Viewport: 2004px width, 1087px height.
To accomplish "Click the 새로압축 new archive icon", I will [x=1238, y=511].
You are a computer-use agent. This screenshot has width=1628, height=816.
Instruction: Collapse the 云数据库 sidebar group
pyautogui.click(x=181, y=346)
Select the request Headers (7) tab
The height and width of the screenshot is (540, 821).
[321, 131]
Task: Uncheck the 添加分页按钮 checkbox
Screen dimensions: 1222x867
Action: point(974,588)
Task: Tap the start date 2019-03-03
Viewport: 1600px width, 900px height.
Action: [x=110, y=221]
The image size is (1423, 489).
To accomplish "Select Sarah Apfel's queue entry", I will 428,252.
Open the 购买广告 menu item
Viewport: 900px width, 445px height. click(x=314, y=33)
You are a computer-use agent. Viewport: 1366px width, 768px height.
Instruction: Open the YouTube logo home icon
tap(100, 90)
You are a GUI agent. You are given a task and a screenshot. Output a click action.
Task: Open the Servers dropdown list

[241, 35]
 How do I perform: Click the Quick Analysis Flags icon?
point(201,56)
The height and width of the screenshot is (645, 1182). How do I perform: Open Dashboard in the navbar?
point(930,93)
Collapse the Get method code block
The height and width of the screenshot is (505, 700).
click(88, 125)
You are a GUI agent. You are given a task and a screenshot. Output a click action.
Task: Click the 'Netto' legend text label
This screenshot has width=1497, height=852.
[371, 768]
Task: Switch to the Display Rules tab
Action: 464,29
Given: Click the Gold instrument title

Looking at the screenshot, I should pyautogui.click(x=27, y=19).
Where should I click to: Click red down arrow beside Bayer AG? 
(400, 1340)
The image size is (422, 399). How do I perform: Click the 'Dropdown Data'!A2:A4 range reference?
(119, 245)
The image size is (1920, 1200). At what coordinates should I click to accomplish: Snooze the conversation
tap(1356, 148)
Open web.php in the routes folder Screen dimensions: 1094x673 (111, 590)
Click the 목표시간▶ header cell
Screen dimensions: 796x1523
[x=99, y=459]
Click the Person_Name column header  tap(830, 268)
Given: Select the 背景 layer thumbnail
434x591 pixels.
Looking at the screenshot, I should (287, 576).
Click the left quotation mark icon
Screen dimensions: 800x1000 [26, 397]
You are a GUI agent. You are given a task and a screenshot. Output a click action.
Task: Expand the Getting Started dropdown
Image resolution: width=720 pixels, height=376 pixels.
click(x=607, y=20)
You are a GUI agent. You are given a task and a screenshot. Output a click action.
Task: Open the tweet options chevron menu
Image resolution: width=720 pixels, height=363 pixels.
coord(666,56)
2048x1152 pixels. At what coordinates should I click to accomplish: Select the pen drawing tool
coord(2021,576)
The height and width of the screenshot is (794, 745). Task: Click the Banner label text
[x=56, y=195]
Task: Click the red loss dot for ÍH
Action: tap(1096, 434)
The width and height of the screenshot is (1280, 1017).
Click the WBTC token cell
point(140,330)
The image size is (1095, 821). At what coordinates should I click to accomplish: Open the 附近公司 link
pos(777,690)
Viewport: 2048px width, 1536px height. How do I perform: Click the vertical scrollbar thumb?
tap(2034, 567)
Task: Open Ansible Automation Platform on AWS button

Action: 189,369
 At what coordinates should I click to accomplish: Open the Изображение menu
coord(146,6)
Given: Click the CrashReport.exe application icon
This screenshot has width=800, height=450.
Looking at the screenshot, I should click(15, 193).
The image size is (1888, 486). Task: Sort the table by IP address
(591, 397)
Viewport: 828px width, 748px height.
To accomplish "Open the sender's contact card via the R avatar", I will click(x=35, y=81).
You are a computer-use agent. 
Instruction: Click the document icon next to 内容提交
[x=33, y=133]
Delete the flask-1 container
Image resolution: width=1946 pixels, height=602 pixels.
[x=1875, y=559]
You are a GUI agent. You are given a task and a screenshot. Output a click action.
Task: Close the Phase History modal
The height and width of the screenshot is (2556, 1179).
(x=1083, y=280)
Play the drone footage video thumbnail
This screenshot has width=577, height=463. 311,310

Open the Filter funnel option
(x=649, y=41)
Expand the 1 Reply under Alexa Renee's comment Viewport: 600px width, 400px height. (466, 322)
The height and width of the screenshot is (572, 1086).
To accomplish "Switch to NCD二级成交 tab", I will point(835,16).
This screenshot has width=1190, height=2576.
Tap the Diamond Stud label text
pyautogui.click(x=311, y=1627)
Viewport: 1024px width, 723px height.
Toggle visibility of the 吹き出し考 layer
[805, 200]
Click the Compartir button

============

Can you edit the lines above so that every "GUI agent" reads "UI agent", leaving everything else unchanged?

Viewport: 2004px width, 1087px height.
To accomplish "Click the 새로압축 new archive icon", I will [x=1238, y=511].
You are a computer-use agent. This screenshot has width=1628, height=816.
Instruction: Collapse the 云数据库 sidebar group
pyautogui.click(x=181, y=346)
Select the request Headers (7) tab
The height and width of the screenshot is (540, 821).
[321, 131]
Task: Uncheck the 添加分页按钮 checkbox
Screen dimensions: 1222x867
Action: point(974,588)
Task: Tap the start date 2019-03-03
Viewport: 1600px width, 900px height.
Action: [x=110, y=221]
The image size is (1423, 489).
To accomplish "Select Sarah Apfel's queue entry", I will 428,252.
Open the 购买广告 menu item
Viewport: 900px width, 445px height. click(x=314, y=33)
You are a computer-use agent. Viewport: 1366px width, 768px height.
Instruction: Open the YouTube logo home icon
tap(100, 90)
You are a UI agent. You are given a task and a screenshot. Output a click action.
Task: Open the Servers dropdown list

[241, 35]
 How do I perform: Click the Quick Analysis Flags icon?
point(201,56)
The height and width of the screenshot is (645, 1182). How do I perform: Open Dashboard in the navbar?
point(930,93)
Collapse the Get method code block
The height and width of the screenshot is (505, 700).
click(88, 125)
You are a UI agent. You are given a task and a screenshot. Output a click action.
Task: Click the 'Netto' legend text label
This screenshot has width=1497, height=852.
[371, 768]
Task: Switch to the Display Rules tab
Action: 464,29
Given: Click the Gold instrument title

Looking at the screenshot, I should pyautogui.click(x=27, y=19).
Where should I click to: Click red down arrow beside Bayer AG? 
(400, 1340)
The image size is (422, 399). How do I perform: Click the 'Dropdown Data'!A2:A4 range reference?
(119, 245)
The image size is (1920, 1200). At what coordinates should I click to accomplish: Snooze the conversation
tap(1356, 148)
Open web.php in the routes folder Screen dimensions: 1094x673 (111, 590)
Click the 목표시간▶ header cell
Screen dimensions: 796x1523
[x=99, y=459]
Click the Person_Name column header  tap(830, 268)
Given: Select the 背景 layer thumbnail
434x591 pixels.
Looking at the screenshot, I should (287, 576).
Click the left quotation mark icon
Screen dimensions: 800x1000 [26, 397]
You are a UI agent. You are given a task and a screenshot. Output a click action.
Task: Expand the Getting Started dropdown
Image resolution: width=720 pixels, height=376 pixels.
click(x=607, y=20)
You are a UI agent. You are given a task and a screenshot. Output a click action.
Task: Open the tweet options chevron menu
Image resolution: width=720 pixels, height=363 pixels.
coord(666,56)
2048x1152 pixels. At what coordinates should I click to accomplish: Select the pen drawing tool
coord(2021,576)
The height and width of the screenshot is (794, 745). Task: Click the Banner label text
[x=56, y=195]
Task: Click the red loss dot for ÍH
Action: tap(1096, 434)
The width and height of the screenshot is (1280, 1017).
Click the WBTC token cell
point(140,330)
The image size is (1095, 821). At what coordinates should I click to accomplish: Open the 附近公司 link
pos(777,690)
Viewport: 2048px width, 1536px height. How do I perform: Click the vertical scrollbar thumb?
tap(2034, 567)
Task: Open Ansible Automation Platform on AWS button

Action: 189,369
 At what coordinates should I click to accomplish: Open the Изображение menu
coord(146,6)
Given: Click the CrashReport.exe application icon
This screenshot has width=800, height=450.
Looking at the screenshot, I should click(15, 193).
The image size is (1888, 486). Task: Sort the table by IP address
(591, 397)
Viewport: 828px width, 748px height.
To accomplish "Open the sender's contact card via the R avatar", I will click(x=35, y=81).
You are a computer-use agent. 
Instruction: Click the document icon next to 内容提交
[x=33, y=133]
Delete the flask-1 container
Image resolution: width=1946 pixels, height=602 pixels.
[x=1875, y=559]
You are a UI agent. You are given a task and a screenshot. Output a click action.
Task: Close the Phase History modal
The height and width of the screenshot is (2556, 1179).
(x=1083, y=280)
Play the drone footage video thumbnail
This screenshot has width=577, height=463. 311,310

Open the Filter funnel option
(x=649, y=41)
Expand the 1 Reply under Alexa Renee's comment Viewport: 600px width, 400px height. (466, 322)
The height and width of the screenshot is (572, 1086).
To accomplish "Switch to NCD二级成交 tab", I will point(835,16).
This screenshot has width=1190, height=2576.
Tap the Diamond Stud label text
pyautogui.click(x=311, y=1627)
Viewport: 1024px width, 723px height.
Toggle visibility of the 吹き出し考 layer
[805, 200]
Click the Compartir button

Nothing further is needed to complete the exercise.